Fátima Costa, agricultora tradicional e trabalhadora agrícola, membro da Cooperativa Integral A Geradora – Póvoa do Concelho, Trancoso, Guarda
Fátima tem uma vida profundamente marcada pela ligação à terra e pelo trabalho agrícola. Com apenas a 4.ª classe, começou desde cedo a trabalhar com os pais, cultivando batata, castanha e centeio, numa época em que “se ceifava muito”. Ficou viúva aos 38 anos, com três filhos em idade escolar, enfrentando desafios enormes. Trabalhou durante alguns anos na fábrica de calçado Rohde, até ao seu encerramento, e dedicou mais de uma década a cuidar da mãe doente, sem qualquer apoio institucional. “Tive que deitar as mãos à vida”, conta.
Nos terrenos herdados do pai, Fátima sempre manteve uma pequena horta para consumo próprio, com algum olival e milho.

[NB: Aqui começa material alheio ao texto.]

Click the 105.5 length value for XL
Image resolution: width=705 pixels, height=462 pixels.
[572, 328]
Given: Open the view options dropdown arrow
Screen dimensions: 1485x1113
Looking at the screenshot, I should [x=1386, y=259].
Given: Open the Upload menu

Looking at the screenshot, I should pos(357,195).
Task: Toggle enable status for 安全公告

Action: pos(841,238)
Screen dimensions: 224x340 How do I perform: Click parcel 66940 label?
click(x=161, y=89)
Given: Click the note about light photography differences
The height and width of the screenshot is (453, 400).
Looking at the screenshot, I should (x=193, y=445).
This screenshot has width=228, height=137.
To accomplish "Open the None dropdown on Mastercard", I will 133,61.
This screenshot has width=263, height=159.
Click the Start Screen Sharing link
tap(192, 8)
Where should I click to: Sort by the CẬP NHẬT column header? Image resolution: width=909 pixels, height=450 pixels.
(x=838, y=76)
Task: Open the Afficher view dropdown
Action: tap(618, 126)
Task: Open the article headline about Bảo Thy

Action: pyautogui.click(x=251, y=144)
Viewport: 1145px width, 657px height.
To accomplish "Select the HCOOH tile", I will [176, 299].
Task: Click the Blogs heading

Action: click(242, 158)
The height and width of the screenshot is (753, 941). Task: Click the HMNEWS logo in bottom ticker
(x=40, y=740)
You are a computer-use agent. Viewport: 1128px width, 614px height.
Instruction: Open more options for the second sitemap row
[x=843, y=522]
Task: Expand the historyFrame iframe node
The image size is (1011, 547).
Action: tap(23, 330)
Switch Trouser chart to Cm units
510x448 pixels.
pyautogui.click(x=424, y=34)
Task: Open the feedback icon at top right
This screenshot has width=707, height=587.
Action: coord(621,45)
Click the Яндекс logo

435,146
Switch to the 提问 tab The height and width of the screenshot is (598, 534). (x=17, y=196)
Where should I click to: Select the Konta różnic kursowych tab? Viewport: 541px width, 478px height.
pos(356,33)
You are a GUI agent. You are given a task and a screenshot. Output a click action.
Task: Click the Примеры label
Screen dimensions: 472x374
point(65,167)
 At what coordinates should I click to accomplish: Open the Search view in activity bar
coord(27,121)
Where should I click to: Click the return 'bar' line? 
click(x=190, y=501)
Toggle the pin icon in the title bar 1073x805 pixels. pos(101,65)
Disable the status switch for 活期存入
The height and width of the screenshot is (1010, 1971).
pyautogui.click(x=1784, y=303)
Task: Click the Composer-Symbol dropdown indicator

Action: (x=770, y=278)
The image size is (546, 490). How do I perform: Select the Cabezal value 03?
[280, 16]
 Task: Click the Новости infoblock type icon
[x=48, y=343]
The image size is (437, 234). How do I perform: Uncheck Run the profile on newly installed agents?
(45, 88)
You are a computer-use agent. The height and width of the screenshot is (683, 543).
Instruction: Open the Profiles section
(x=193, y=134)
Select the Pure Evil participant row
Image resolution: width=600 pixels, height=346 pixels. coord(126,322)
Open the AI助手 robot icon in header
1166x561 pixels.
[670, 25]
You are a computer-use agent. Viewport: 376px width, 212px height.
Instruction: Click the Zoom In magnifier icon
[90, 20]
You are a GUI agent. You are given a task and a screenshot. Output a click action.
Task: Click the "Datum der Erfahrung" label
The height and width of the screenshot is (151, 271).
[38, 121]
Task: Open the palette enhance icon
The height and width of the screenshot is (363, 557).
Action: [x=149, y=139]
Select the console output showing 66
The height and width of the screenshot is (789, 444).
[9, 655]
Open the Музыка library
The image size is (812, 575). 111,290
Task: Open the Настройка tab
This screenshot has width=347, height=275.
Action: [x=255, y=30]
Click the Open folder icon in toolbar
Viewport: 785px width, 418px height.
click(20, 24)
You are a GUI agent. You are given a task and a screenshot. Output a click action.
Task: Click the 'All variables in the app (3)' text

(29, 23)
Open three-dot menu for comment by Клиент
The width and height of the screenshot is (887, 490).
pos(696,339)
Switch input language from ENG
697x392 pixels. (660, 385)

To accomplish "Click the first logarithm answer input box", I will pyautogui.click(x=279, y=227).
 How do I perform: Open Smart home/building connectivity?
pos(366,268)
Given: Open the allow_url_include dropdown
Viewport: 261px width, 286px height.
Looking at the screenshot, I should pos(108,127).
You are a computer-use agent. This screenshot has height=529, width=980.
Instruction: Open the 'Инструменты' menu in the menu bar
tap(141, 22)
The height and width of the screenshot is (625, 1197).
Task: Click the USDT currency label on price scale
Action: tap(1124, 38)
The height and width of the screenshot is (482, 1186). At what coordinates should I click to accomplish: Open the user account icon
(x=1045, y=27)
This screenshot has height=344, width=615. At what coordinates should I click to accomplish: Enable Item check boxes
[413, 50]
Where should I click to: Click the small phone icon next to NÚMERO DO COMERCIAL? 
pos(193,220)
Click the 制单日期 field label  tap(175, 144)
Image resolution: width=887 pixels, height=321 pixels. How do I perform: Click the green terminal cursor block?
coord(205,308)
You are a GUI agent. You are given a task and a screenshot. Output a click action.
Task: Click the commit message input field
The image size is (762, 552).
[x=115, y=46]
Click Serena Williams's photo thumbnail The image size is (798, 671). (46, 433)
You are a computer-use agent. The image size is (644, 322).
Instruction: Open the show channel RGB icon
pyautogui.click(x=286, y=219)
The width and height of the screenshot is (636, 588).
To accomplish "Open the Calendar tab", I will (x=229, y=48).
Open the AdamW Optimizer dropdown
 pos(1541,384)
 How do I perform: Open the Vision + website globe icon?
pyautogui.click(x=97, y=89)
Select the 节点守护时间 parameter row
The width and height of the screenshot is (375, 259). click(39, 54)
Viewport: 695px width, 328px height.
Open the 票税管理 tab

No entanto, reconhece que a agricultura em pequena escala não permite uma subsistência digna: “Para vender é pouco, porque a agricultura não dá. Uma pessoa em miniatura, não dá.” A exceção é a castanha, produto de elevada qualidade e grande procura, mas cujo preço pago aos produtores é injusto. “Vendo a intermediários. O pobre do trabalhador é o que fica com menos; podiam pagar-nos um pouco mais, mas não pagam.”
Apesar das dificuldades, mantém um carinho especial pela vida agrícola: “Gosto da agricultura. É bom comermos o que é natural, fazermos para nós.” Evita ao máximo o uso de químicos, sobretudo na produção para consumo próprio, embora reconheça que, em larga escala, a escassez de mão-de-obra torna difícil prescindir deles.
Grande parte do que sabe aprendeu com a mãe. Recorda a sabedoria dos antigos na escolha dos terrenos junto aos barrocos — formações rochosas típicas da paisagem — para plantar centeio. “De volta do barroco é que dá a espiga maior”, diziam os seus antepassados, e Fátima confirmou mais tarde, quando foi ela a cultivar. Hoje já não planta centeio: os preços não compensam o esforço.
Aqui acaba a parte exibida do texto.